Task to carry out: Give back all the entries below. Omit none of them.

Raw data:
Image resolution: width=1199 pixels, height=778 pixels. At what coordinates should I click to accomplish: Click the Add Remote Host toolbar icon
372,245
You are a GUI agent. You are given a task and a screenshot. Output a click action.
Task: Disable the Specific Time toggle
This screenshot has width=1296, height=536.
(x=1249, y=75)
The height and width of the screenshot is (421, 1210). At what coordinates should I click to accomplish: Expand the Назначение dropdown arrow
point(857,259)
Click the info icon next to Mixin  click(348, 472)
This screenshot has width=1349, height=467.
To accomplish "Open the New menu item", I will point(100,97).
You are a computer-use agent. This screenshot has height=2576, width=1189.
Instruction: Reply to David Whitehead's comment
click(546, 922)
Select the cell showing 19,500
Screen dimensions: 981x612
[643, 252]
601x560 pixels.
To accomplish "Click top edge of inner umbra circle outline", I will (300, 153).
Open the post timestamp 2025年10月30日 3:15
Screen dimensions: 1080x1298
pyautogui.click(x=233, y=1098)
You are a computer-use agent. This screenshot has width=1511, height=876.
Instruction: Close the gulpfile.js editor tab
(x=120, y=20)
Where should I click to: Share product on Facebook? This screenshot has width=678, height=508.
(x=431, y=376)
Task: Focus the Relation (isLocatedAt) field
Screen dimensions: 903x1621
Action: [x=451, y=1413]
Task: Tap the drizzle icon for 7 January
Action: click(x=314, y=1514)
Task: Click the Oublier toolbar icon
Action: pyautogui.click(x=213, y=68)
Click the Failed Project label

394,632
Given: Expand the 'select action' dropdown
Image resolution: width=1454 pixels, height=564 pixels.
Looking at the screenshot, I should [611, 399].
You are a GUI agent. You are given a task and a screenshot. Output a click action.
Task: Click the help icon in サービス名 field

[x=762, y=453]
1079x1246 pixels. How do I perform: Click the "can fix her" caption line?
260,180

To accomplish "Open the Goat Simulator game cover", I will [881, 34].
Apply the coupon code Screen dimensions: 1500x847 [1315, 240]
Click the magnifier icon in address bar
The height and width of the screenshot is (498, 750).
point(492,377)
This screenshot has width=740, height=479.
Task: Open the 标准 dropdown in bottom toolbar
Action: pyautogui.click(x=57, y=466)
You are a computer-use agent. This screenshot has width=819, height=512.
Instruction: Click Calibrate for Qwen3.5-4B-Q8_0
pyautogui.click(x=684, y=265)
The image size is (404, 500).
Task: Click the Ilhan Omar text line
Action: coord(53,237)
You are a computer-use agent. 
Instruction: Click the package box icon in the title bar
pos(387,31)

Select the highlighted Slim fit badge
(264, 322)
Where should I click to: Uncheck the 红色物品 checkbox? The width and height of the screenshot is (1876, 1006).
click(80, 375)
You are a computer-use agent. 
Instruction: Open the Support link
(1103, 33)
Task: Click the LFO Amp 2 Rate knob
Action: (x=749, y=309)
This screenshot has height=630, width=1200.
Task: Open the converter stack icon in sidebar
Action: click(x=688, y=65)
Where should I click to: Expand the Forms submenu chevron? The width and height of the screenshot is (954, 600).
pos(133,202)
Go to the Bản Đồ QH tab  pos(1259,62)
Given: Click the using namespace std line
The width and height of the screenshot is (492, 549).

Response below:
Image resolution: width=1199 pixels, height=778 pixels. At what coordinates should I click to accomplish: Click the Add Remote Host toolbar icon
372,245
You are a GUI agent. You are given a task and a screenshot. Output a click action.
Task: Disable the Specific Time toggle
This screenshot has width=1296, height=536.
(x=1249, y=75)
The height and width of the screenshot is (421, 1210). At what coordinates should I click to accomplish: Expand the Назначение dropdown arrow
point(857,259)
Click the info icon next to Mixin  click(348, 472)
This screenshot has width=1349, height=467.
To accomplish "Open the New menu item", I will point(100,97).
You are a computer-use agent. This screenshot has height=2576, width=1189.
Instruction: Reply to David Whitehead's comment
click(546, 922)
Select the cell showing 19,500
Screen dimensions: 981x612
[643, 252]
601x560 pixels.
To accomplish "Click top edge of inner umbra circle outline", I will (300, 153).
Open the post timestamp 2025年10月30日 3:15
Screen dimensions: 1080x1298
pyautogui.click(x=233, y=1098)
You are a computer-use agent. This screenshot has width=1511, height=876.
Instruction: Close the gulpfile.js editor tab
(x=120, y=20)
Where should I click to: Share product on Facebook? This screenshot has width=678, height=508.
(x=431, y=376)
Task: Focus the Relation (isLocatedAt) field
Screen dimensions: 903x1621
Action: [x=451, y=1413]
Task: Tap the drizzle icon for 7 January
Action: click(x=314, y=1514)
Task: Click the Oublier toolbar icon
Action: pyautogui.click(x=213, y=68)
Click the Failed Project label

394,632
Given: Expand the 'select action' dropdown
Image resolution: width=1454 pixels, height=564 pixels.
Looking at the screenshot, I should [611, 399].
You are a GUI agent. You are given a task and a screenshot. Output a click action.
Task: Click the help icon in サービス名 field

[x=762, y=453]
1079x1246 pixels. How do I perform: Click the "can fix her" caption line?
260,180

To accomplish "Open the Goat Simulator game cover", I will [881, 34].
Apply the coupon code Screen dimensions: 1500x847 [1315, 240]
Click the magnifier icon in address bar
The height and width of the screenshot is (498, 750).
point(492,377)
This screenshot has width=740, height=479.
Task: Open the 标准 dropdown in bottom toolbar
Action: pyautogui.click(x=57, y=466)
You are a computer-use agent. This screenshot has width=819, height=512.
Instruction: Click Calibrate for Qwen3.5-4B-Q8_0
pyautogui.click(x=684, y=265)
The image size is (404, 500).
Task: Click the Ilhan Omar text line
Action: coord(53,237)
You are a computer-use agent. 
Instruction: Click the package box icon in the title bar
pos(387,31)

Select the highlighted Slim fit badge
(264, 322)
Where should I click to: Uncheck the 红色物品 checkbox? The width and height of the screenshot is (1876, 1006).
click(80, 375)
You are a computer-use agent. 
Instruction: Open the Support link
(1103, 33)
Task: Click the LFO Amp 2 Rate knob
Action: (x=749, y=309)
This screenshot has height=630, width=1200.
Task: Open the converter stack icon in sidebar
Action: click(x=688, y=65)
Where should I click to: Expand the Forms submenu chevron? The width and height of the screenshot is (954, 600).
pos(133,202)
Go to the Bản Đồ QH tab  pos(1259,62)
Given: Click the using namespace std line
The width and height of the screenshot is (492, 549).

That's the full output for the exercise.